AIM OF THE EXERCISE:
In the ROS installation text below, list every command that appears with a leading "$" prompt, copied without the prompt.

PAGE EXTRACT:
--- begin ---

Good! We have completed the ROS installation. The ROS scripts and executables are mostly installed to /opt/ros/<ros_version>.

To get access to these scripts and executables, the ROS environment variables need to be added to the bash session. We have to source the following bash file for ROS Kinetic:

$ source /opt/ros/kinetic/setup.bash

ROS Melodic requires the following:

$ source /opt/ros/melodic/setup.bash

It's convenient if the ROS environment variables are automatically added to the bash session every time a new shell is launched.

For ROS Kinetic, use the following:

$ echo "source /opt/ros/kinetic/setup.bash" >> ~/.bashrc

$ source ~/.bashrc

For ROS Melodic, use the following:

echo "source /opt/ros/melodic/setup.bash" >> ~/.bashrc source ~/.bashrc

If we have more than one ROS distribution installed, ~/.bashrc must only source setup.bash for the version we are currently using:

$ source /opt/ros/<ros_version>/setup.bash

Getting rosinstall

Moreover, rosinstall is a frequently used command-line tool in ROS that is distributed separately. It enables us to easily download several source trees for the ROS packages with the single command.

This tool is based on Python, and can be installed using the following command:

$ sudo apt-get install python-rosinstall

Build Farm Status

The ROS packages are built by the ROS build farm. We can check the status of individual packages at http://repositories.ros.org/status_page/.

Congratulations! We are done with the ROS installation. We will execute the following command to check whether the installation is correct.

--- end ---

PROVIDED DATA:

--- begin ---

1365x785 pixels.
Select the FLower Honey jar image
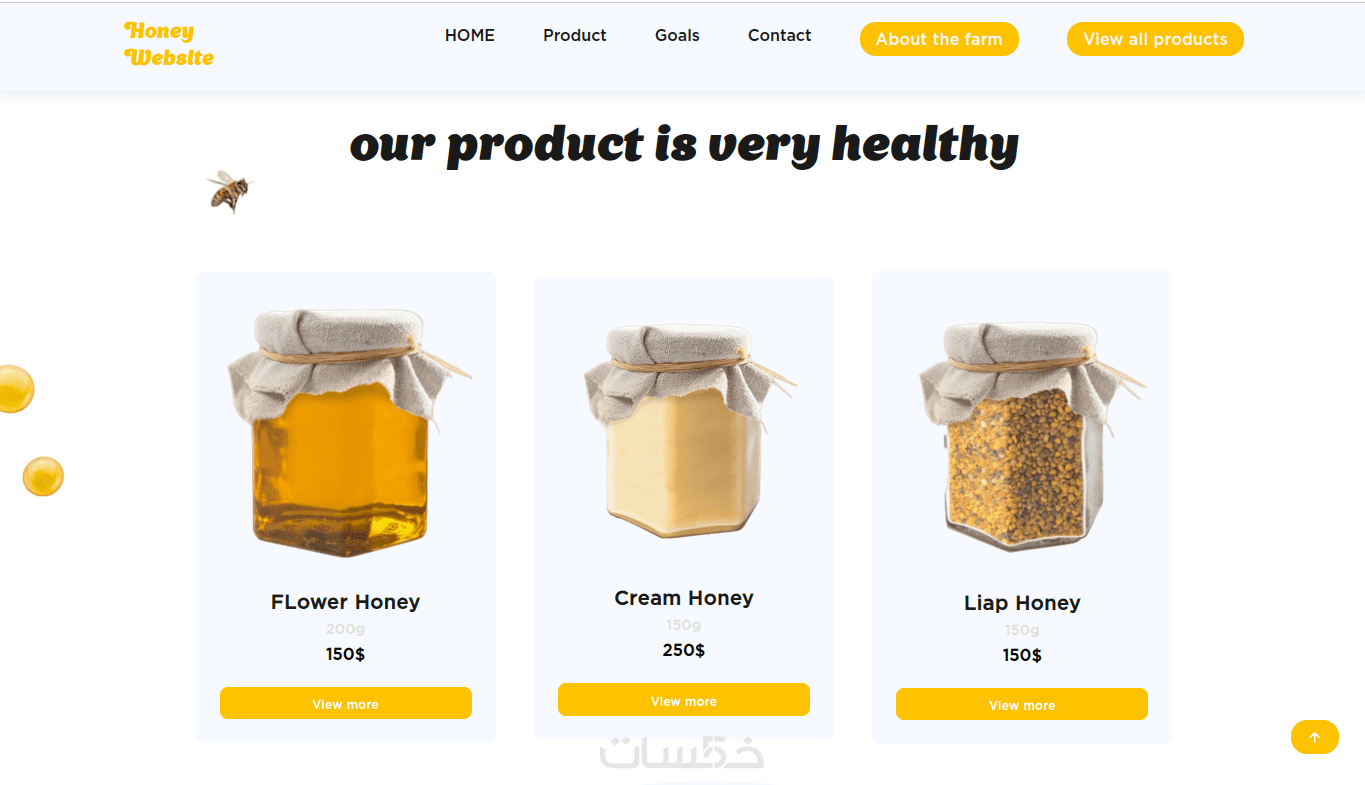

--- end ---

PROBLEM SOLUTION:
source /opt/ros/kinetic/setup.bash
source /opt/ros/melodic/setup.bash
echo "source /opt/ros/kinetic/setup.bash" >> ~/.bashrc
source ~/.bashrc
source /opt/ros/<ros_version>/setup.bash
sudo apt-get install python-rosinstall